**EXERCISE REQUIREMENTS**
Among the entries below, how many lines include the word "Jones"? Reply with only the number.

INPUT DATA section start

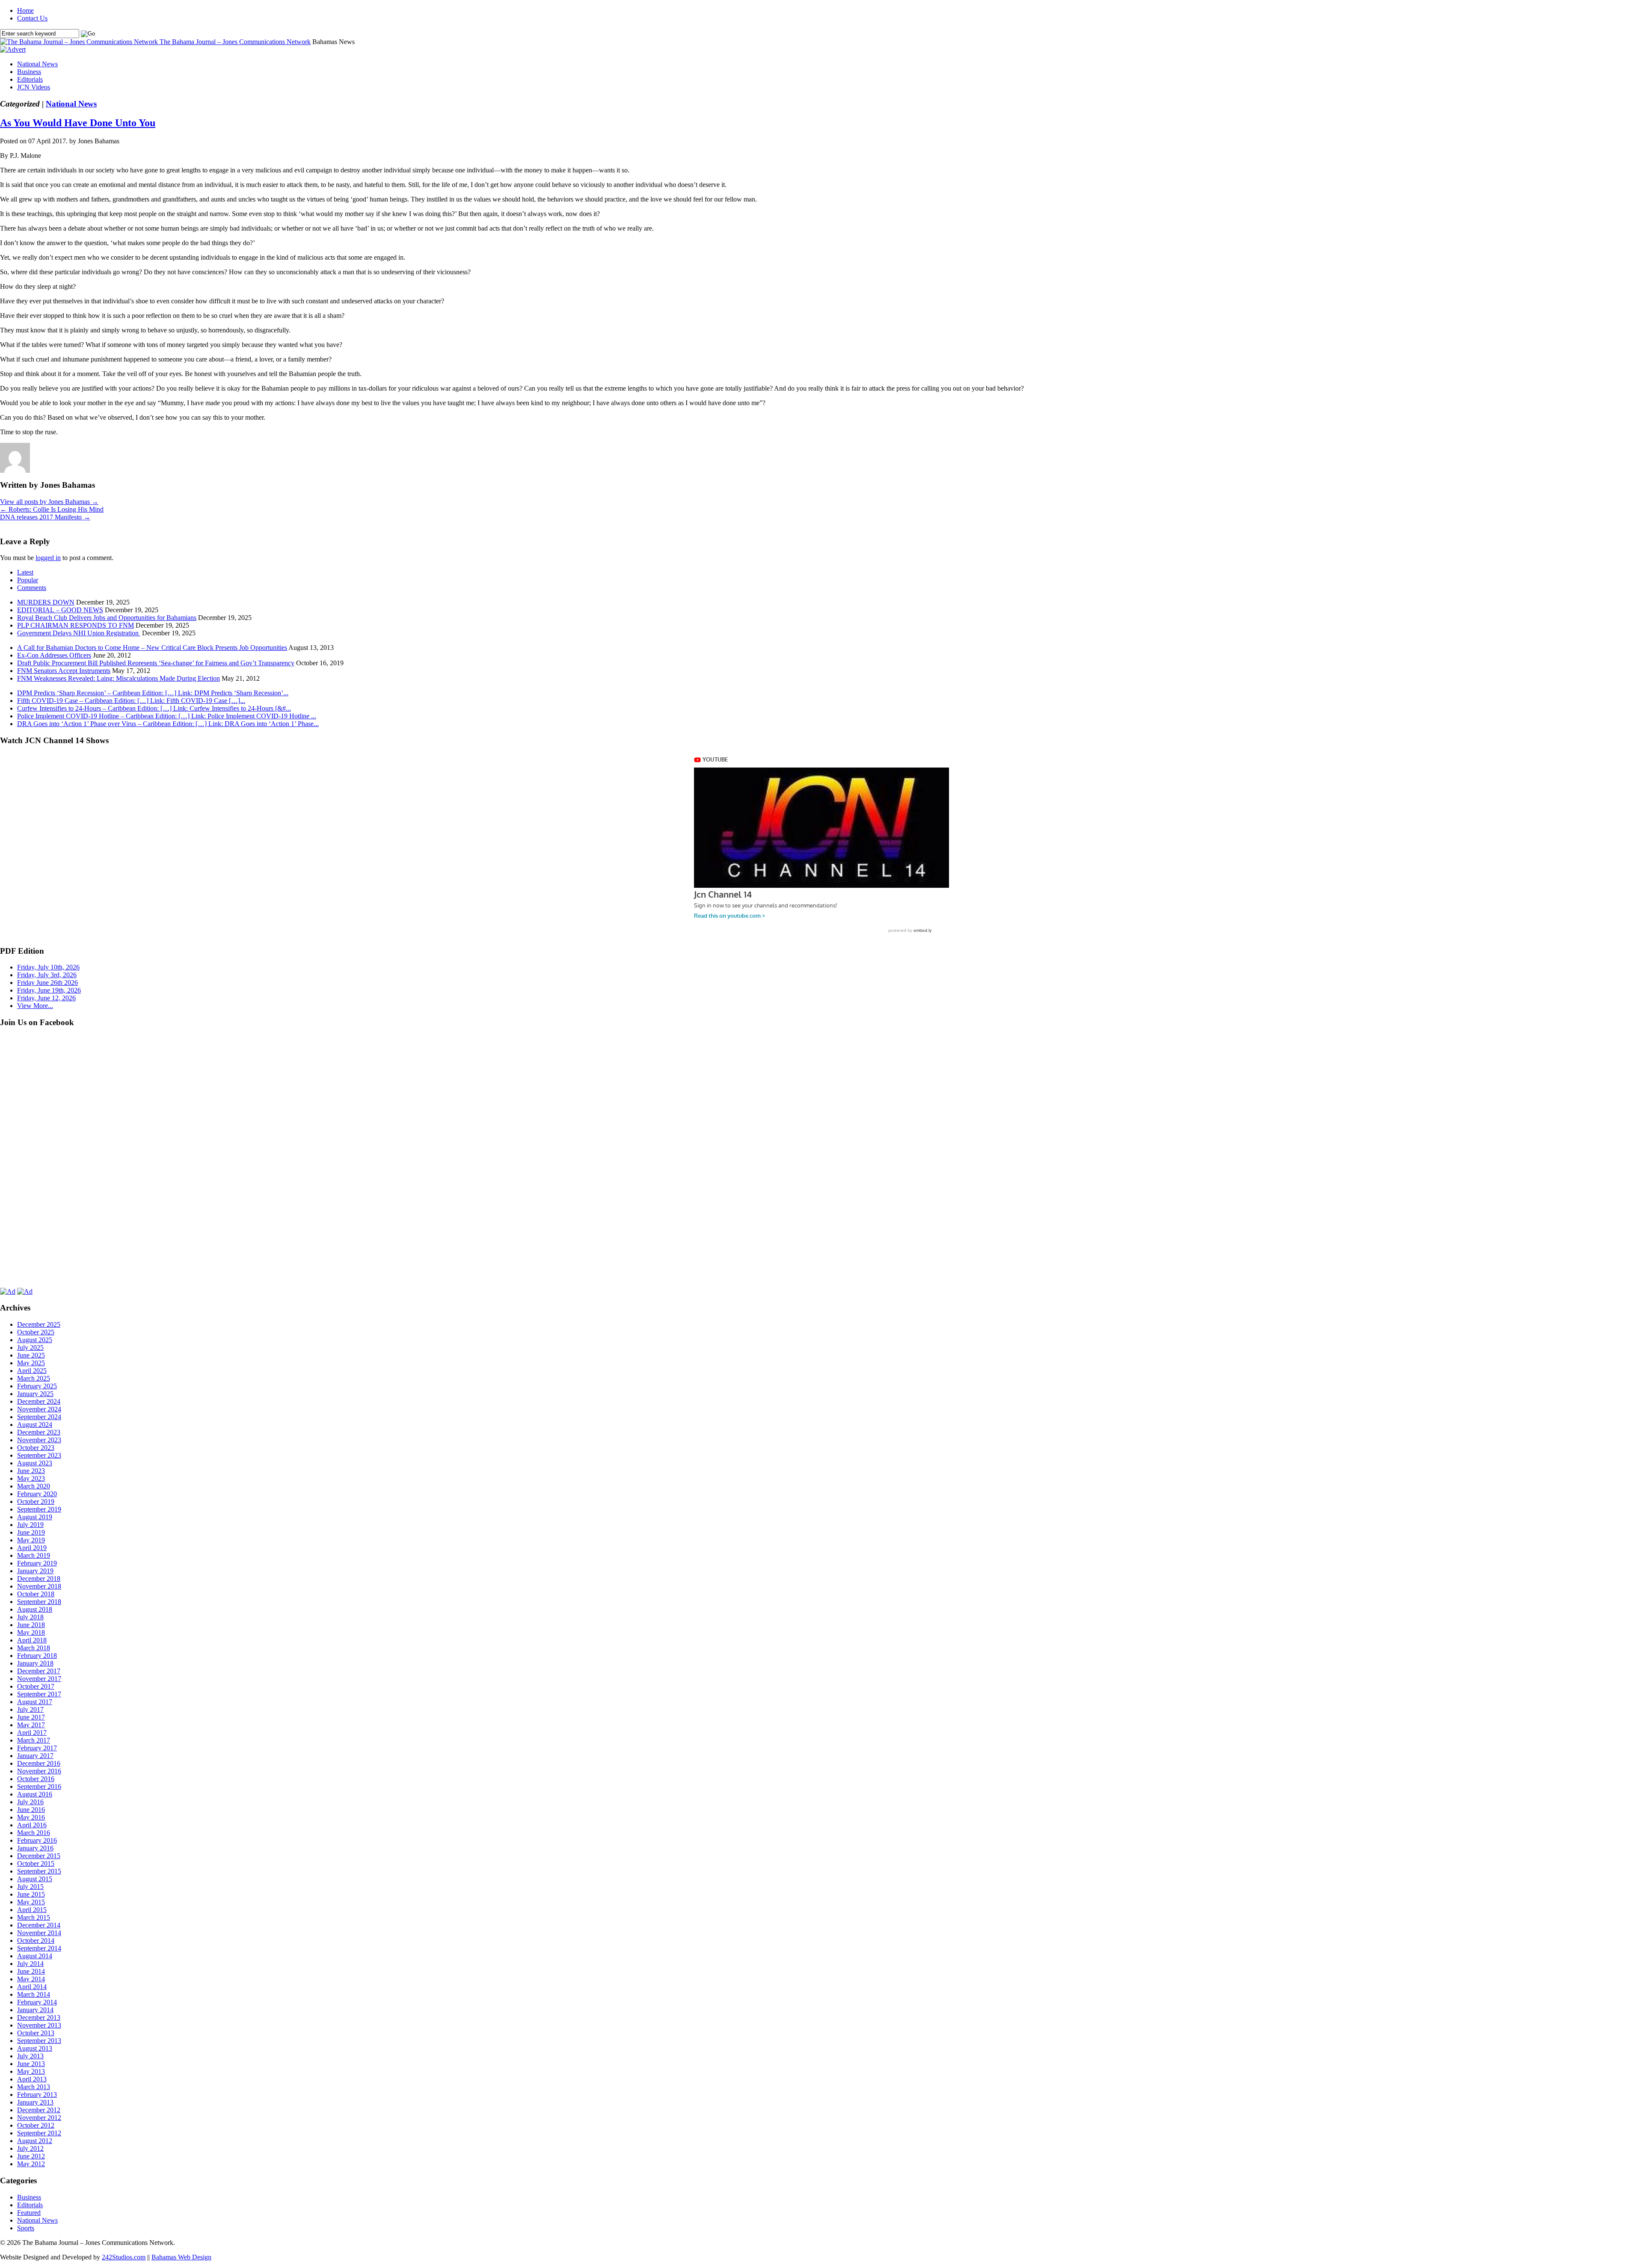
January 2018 (35, 1663)
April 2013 (32, 2079)
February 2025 (37, 1386)
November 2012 (39, 2117)
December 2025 (38, 1324)
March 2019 (33, 1555)
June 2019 (31, 1532)
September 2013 (39, 2040)
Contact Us (32, 18)
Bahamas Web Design (181, 2257)
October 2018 (35, 1594)
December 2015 (38, 1855)
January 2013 (35, 2102)
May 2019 (31, 1540)
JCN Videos (33, 87)
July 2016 (30, 1802)
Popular (27, 580)
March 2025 (33, 1378)
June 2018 (31, 1624)
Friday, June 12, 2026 (46, 998)
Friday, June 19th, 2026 (49, 990)
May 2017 (31, 1724)
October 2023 (35, 1447)
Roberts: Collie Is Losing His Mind (52, 509)
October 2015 (35, 1863)
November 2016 (39, 1771)
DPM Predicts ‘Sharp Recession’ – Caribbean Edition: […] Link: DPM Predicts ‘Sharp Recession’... (152, 693)
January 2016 (35, 1848)
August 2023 (34, 1463)
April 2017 (32, 1732)
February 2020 (37, 1493)
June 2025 (31, 1355)
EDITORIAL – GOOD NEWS (60, 610)
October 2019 (35, 1501)
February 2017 (37, 1748)
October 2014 (35, 1940)
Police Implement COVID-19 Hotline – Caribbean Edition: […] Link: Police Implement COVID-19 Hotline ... (166, 716)
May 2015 (31, 1902)
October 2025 (35, 1332)
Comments (31, 587)
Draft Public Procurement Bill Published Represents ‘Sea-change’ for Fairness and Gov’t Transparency (155, 663)
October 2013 (35, 2033)
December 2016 (38, 1763)
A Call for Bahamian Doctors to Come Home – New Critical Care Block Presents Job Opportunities (152, 647)
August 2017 (34, 1701)
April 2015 (32, 1909)
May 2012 (31, 2163)
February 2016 (37, 1840)
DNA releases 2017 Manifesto (45, 517)
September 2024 (39, 1416)
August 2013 (34, 2048)
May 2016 (31, 1817)
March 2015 (33, 1917)
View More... (35, 1005)
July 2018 (30, 1617)
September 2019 (39, 1509)
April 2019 (32, 1547)
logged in (48, 557)
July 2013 (30, 2056)
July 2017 (30, 1709)
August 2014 (34, 1956)
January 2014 (35, 2009)
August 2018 (34, 1609)
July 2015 (30, 1886)
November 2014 (39, 1932)
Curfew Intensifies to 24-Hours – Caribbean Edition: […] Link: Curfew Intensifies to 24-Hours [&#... (154, 708)
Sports (25, 2228)
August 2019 (34, 1517)
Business (29, 71)
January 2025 (35, 1393)
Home (25, 10)
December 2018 (38, 1578)
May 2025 (31, 1363)
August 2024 (34, 1424)
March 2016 (33, 1832)
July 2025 (30, 1347)
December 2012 (38, 2110)
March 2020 (33, 1486)
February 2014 (37, 2002)
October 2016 (35, 1778)
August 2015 (34, 1879)
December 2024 (38, 1401)
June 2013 (31, 2063)
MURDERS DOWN (45, 602)
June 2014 (31, 1971)
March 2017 (33, 1740)
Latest (25, 572)
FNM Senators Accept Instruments (63, 670)
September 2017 (39, 1694)
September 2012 (39, 2133)
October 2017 (35, 1686)
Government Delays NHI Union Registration (78, 633)
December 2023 (38, 1432)
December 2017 (38, 1671)
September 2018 (39, 1601)
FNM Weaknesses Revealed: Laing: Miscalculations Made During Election (118, 678)
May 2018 (31, 1632)
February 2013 (37, 2094)
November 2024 (39, 1409)
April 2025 (32, 1370)
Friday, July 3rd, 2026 (47, 974)
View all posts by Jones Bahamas (49, 501)
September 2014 (39, 1948)
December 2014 (38, 1925)
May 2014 (31, 1979)
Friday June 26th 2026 (47, 982)
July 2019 (30, 1524)
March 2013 (33, 2086)
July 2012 (30, 2148)
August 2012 (34, 2140)
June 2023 (31, 1470)
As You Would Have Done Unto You (77, 122)
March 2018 (33, 1647)
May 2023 (31, 1478)
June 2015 (31, 1894)
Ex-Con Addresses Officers (54, 655)
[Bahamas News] (80, 41)
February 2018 (37, 1655)
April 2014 (32, 1986)
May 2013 (31, 2071)
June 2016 (31, 1809)
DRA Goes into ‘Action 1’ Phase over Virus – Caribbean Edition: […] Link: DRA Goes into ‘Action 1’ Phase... (168, 723)
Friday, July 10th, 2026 (48, 967)
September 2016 (39, 1786)
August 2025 (34, 1339)
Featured (29, 2212)
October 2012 (35, 2125)
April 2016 (32, 1825)
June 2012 (31, 2156)
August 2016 (34, 1794)
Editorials (30, 79)
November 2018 (39, 1586)
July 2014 (30, 1963)
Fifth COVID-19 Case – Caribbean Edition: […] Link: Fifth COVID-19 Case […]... (131, 700)
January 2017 (35, 1755)
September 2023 (39, 1455)
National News (37, 64)
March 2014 (33, 1994)
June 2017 (31, 1717)
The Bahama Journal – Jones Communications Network (235, 41)
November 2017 (39, 1678)
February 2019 (37, 1563)
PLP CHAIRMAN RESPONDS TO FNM (75, 625)
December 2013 (38, 2017)
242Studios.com (123, 2257)
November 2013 (39, 2025)
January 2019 (35, 1570)
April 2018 (32, 1640)
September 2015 (39, 1871)
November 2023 (39, 1440)
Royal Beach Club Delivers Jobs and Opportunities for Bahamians (106, 617)
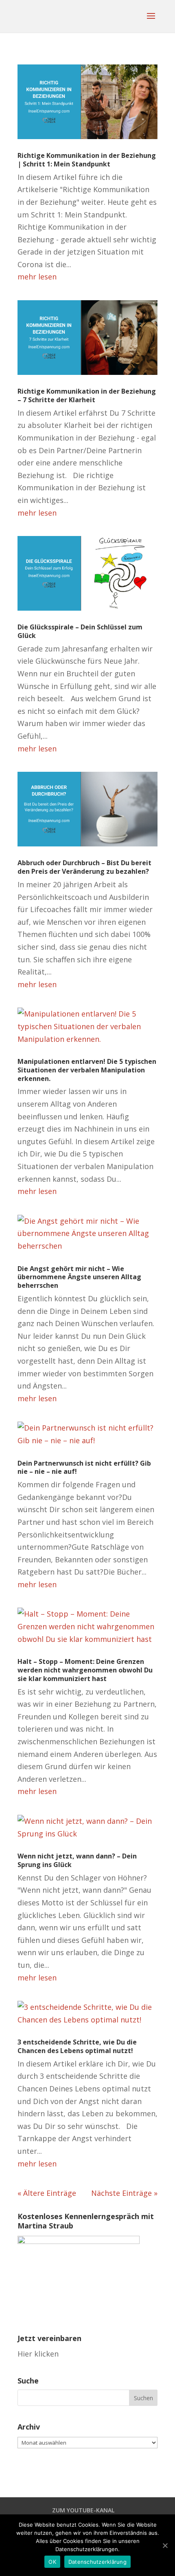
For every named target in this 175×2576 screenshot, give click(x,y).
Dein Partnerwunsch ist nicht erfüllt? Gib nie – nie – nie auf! (84, 1467)
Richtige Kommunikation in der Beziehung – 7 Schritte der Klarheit (87, 395)
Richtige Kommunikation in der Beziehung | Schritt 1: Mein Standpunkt (87, 159)
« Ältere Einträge (47, 2193)
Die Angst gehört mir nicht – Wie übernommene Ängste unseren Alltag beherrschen (79, 1277)
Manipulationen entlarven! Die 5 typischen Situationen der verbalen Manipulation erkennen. (87, 1070)
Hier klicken (38, 2354)
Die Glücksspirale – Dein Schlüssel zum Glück (80, 631)
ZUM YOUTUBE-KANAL (83, 2510)
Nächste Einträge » (124, 2193)
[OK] (165, 2545)
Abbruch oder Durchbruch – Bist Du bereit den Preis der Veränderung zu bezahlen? (84, 867)
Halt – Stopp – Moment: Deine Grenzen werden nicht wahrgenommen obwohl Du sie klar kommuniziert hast (85, 1670)
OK (52, 2561)
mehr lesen (37, 276)
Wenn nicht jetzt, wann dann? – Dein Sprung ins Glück (77, 1860)
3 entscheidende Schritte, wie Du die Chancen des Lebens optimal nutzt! (77, 2046)
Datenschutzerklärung (97, 2561)
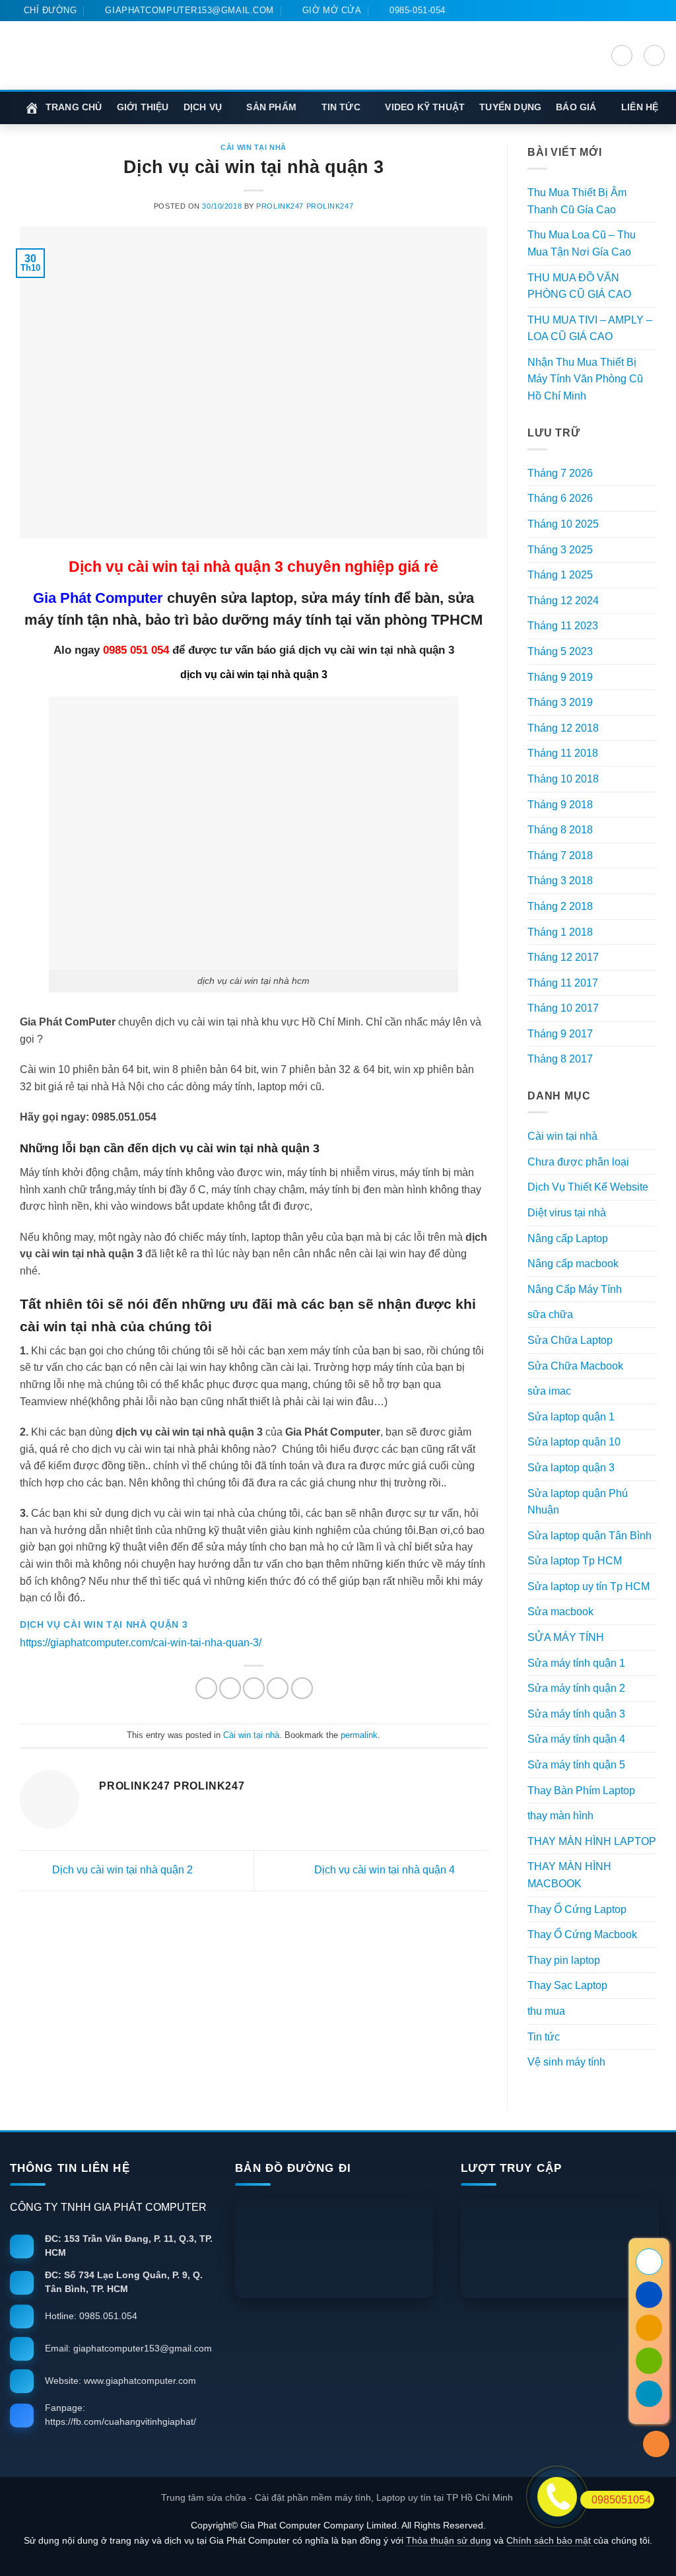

INPUT DATA section end

**OUTPUT**
2